[[ DATASET CONTENT, beginning ]]

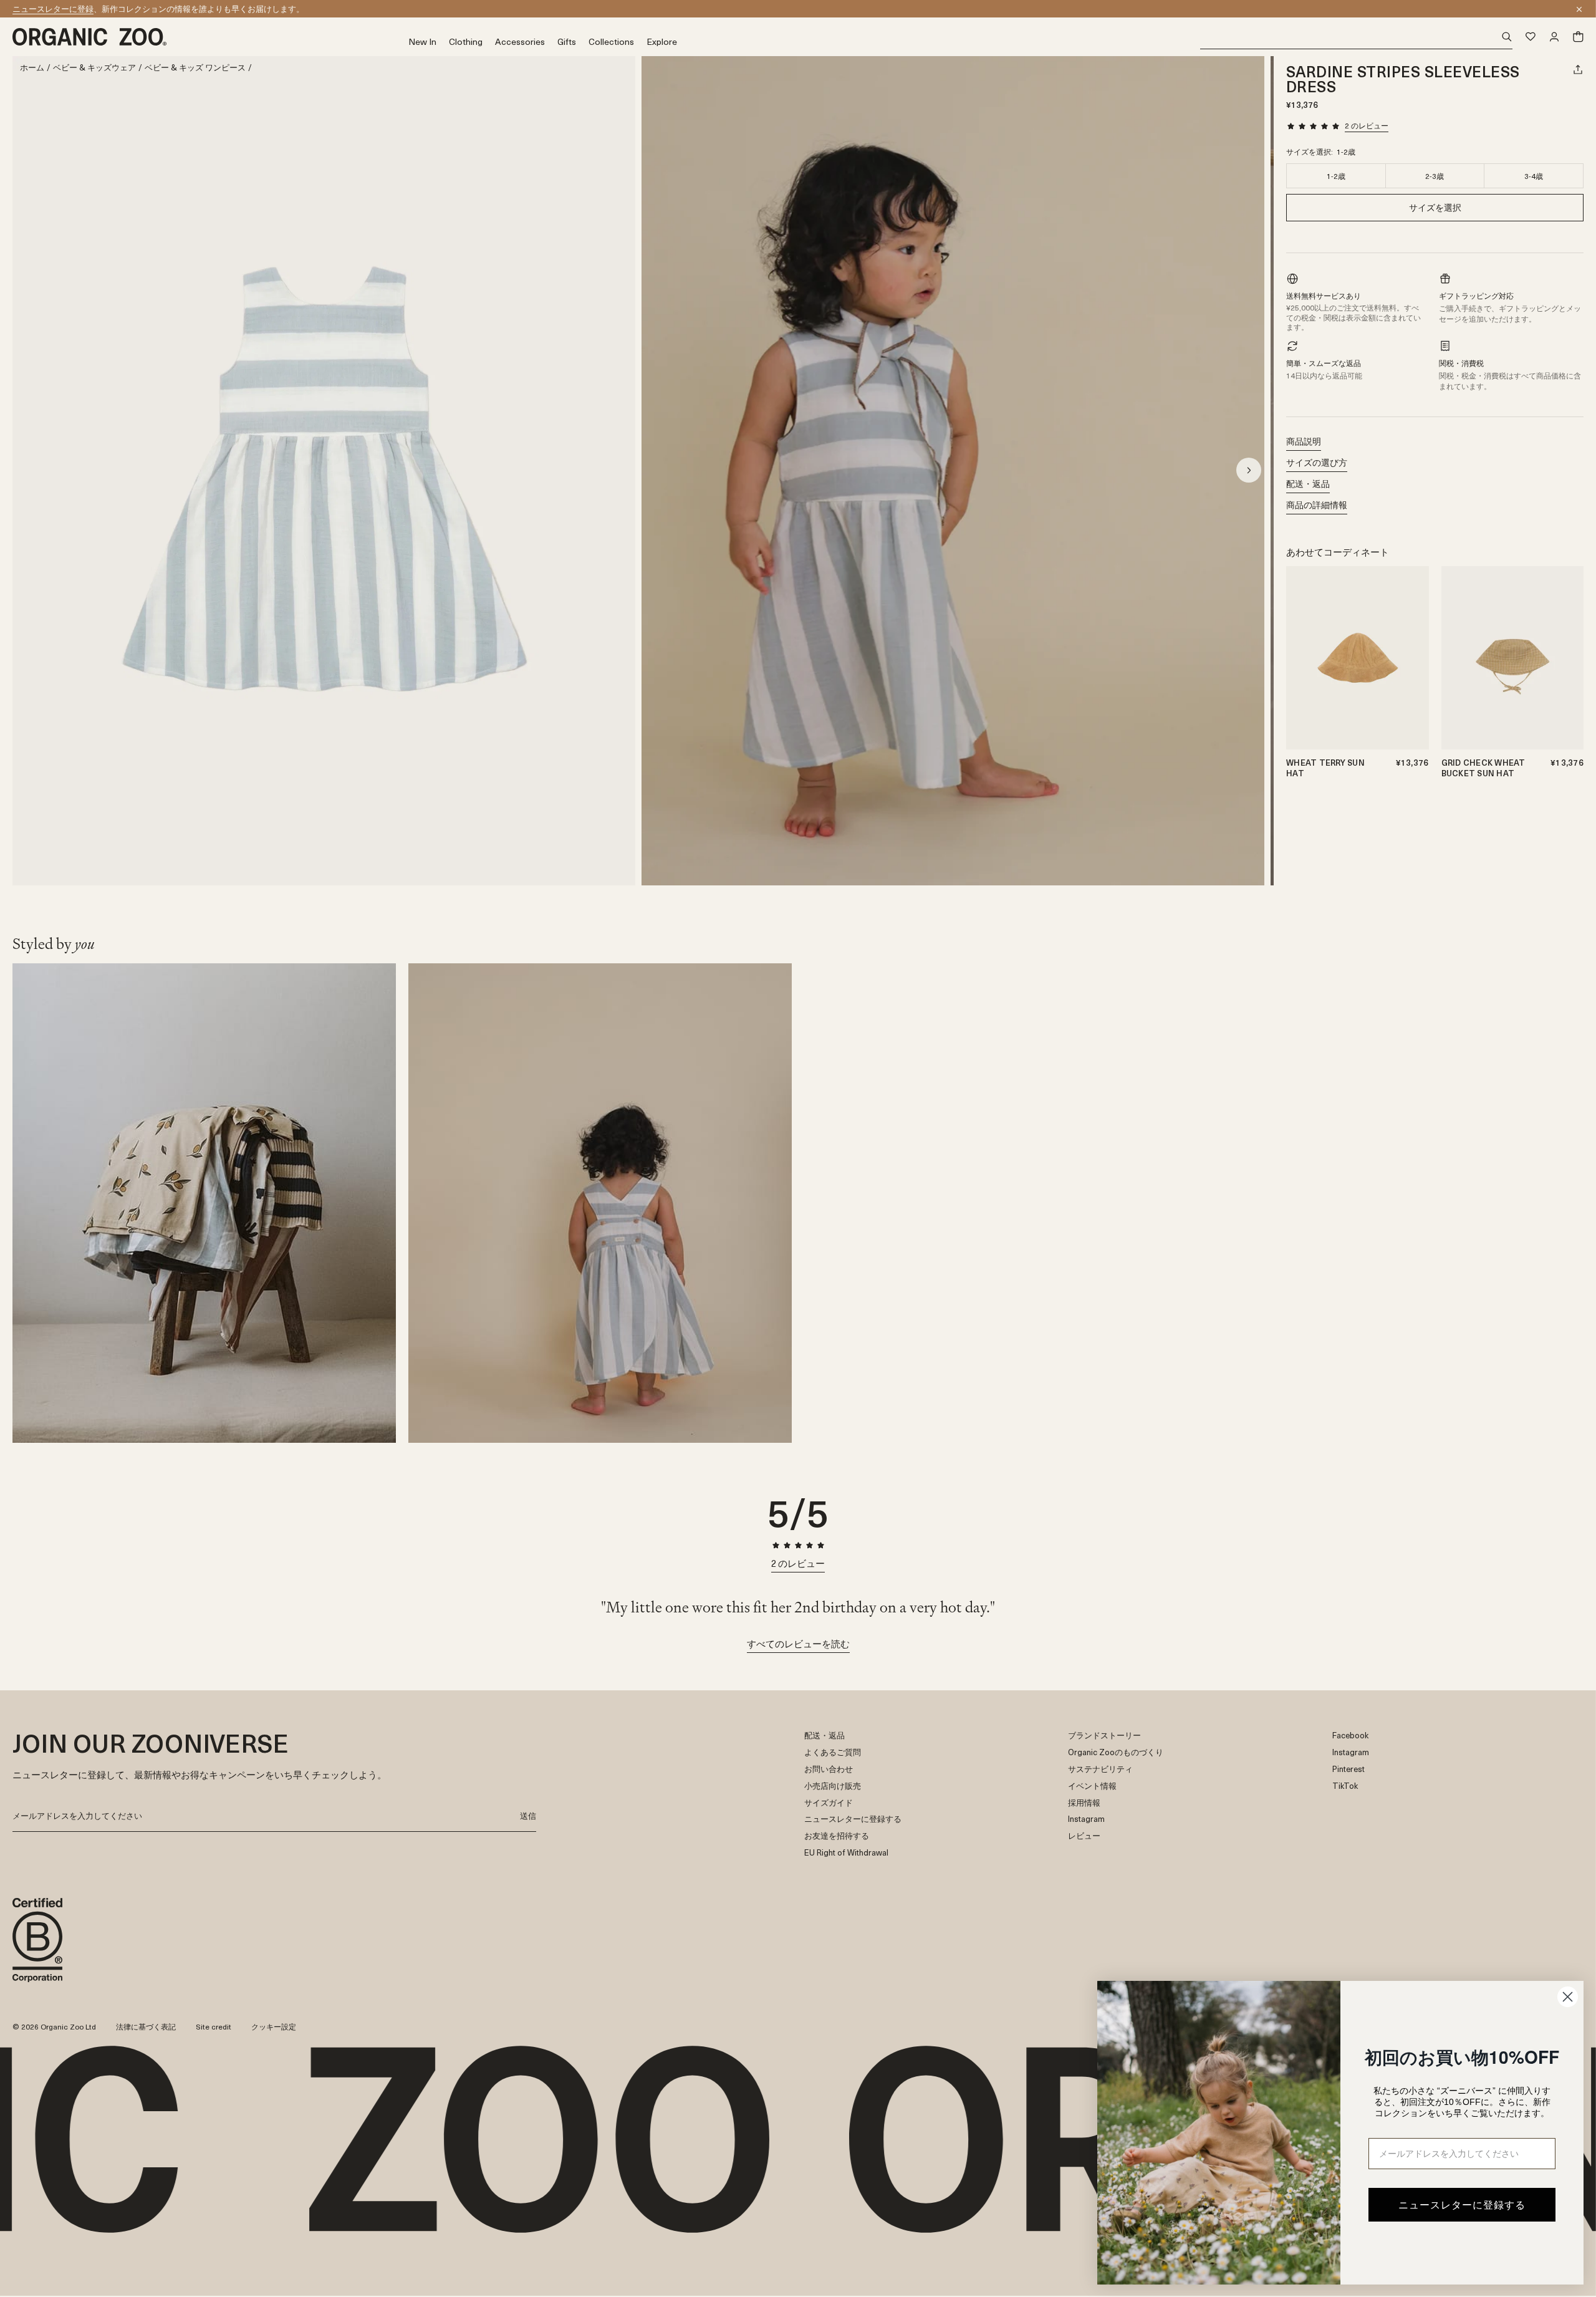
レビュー (1084, 1836)
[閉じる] (1579, 9)
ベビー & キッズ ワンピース (195, 67)
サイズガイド (828, 1803)
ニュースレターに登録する (852, 1819)
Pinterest (1348, 1769)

[[ DATASET CONTENT, end ]]

Excluding the pictures, reproduce every entry exactly as given.

レビュー (1084, 1836)
[閉じる] (1579, 9)
ベビー & キッズ ワンピース (195, 67)
サイズガイド (828, 1803)
ニュースレターに登録する (852, 1819)
Pinterest (1348, 1769)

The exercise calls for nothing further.